Problem to work on> Transcribe the lines below exactly, beginning with the line that holds "You are a computer-use" and ending with the final line, both included. Pictures are to be left out.

Collected data entries

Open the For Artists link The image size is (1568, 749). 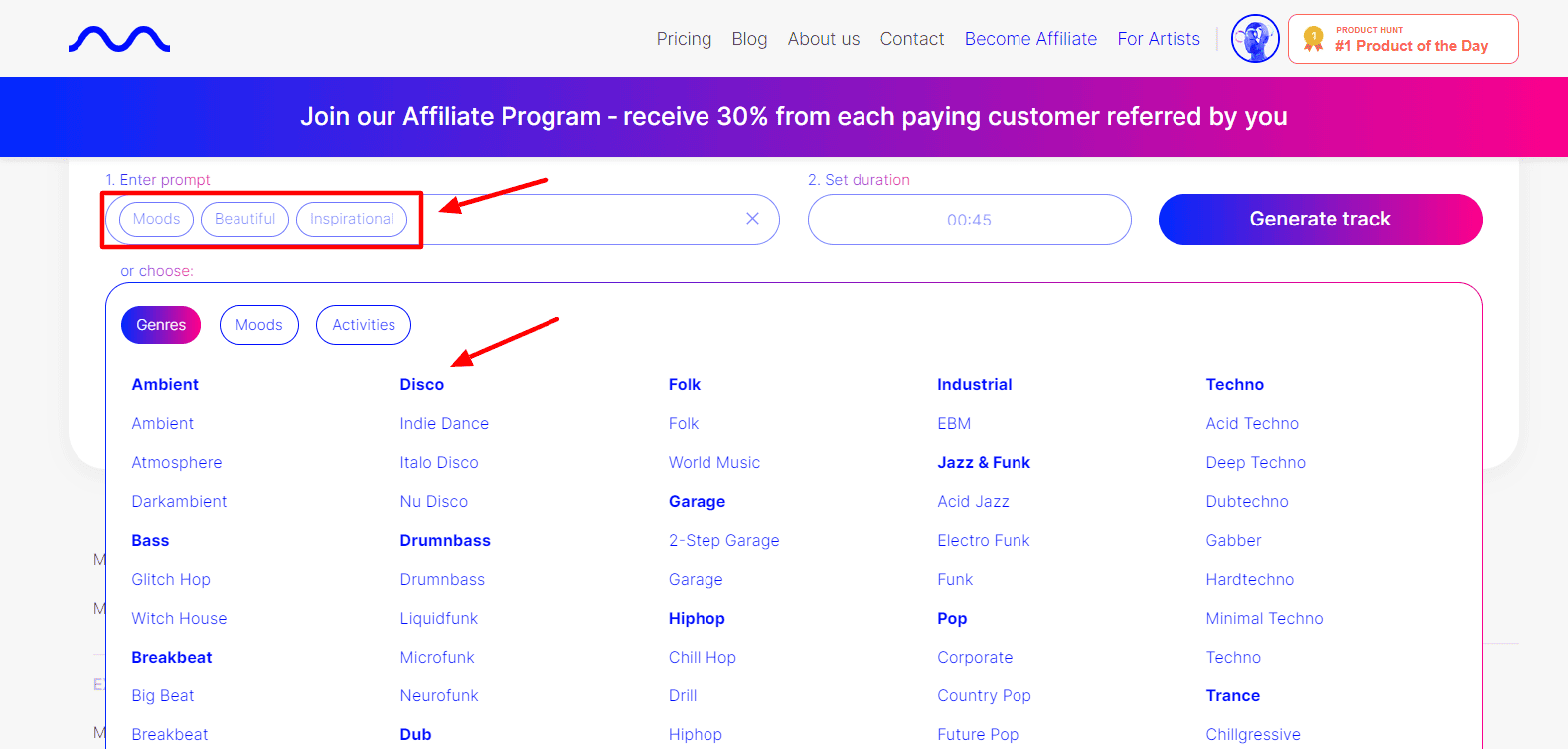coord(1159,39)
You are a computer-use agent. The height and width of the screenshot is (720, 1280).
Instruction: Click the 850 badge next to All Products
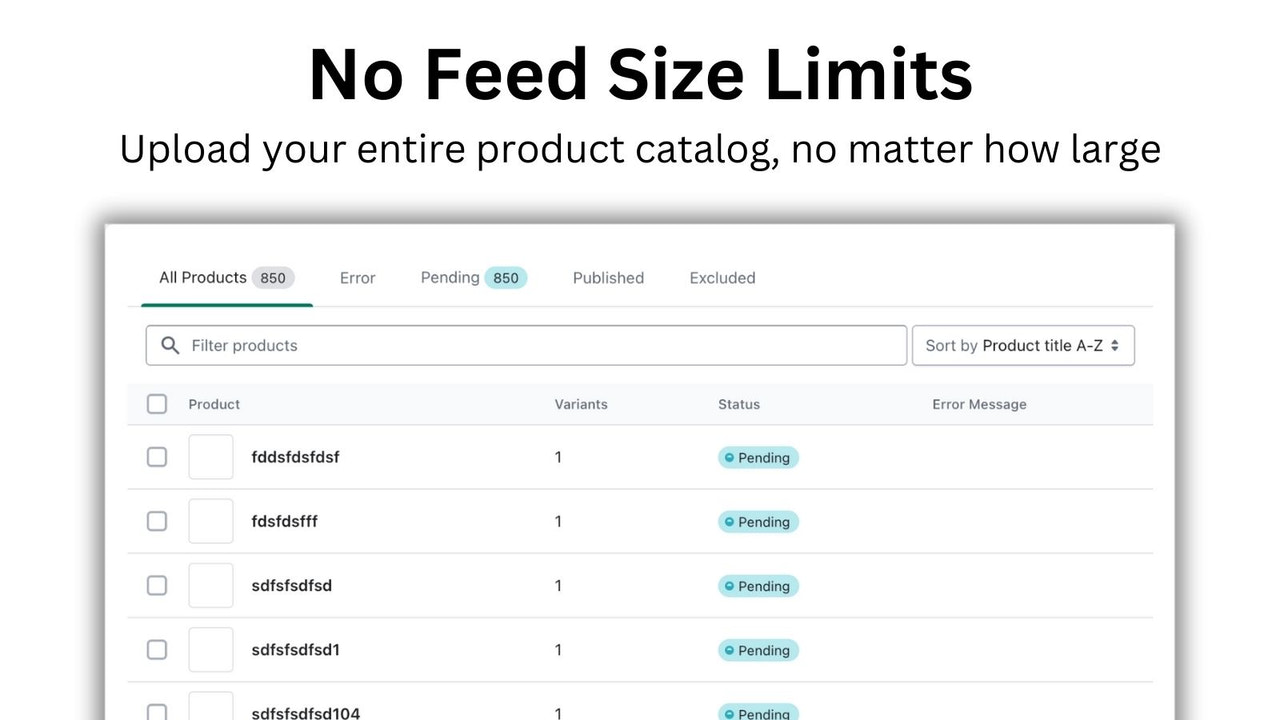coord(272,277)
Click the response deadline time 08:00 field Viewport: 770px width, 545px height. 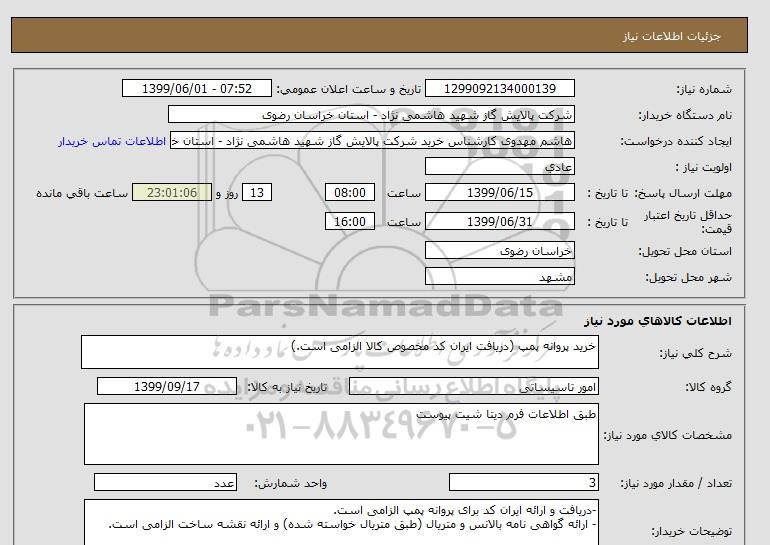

Answer to this exercise>
You are a computer-use agent. The height and width of the screenshot is (720, 1280).
Instruction: Click the 850 badge next to All Products
coord(272,277)
Click the response deadline time 08:00 field Viewport: 770px width, 545px height. 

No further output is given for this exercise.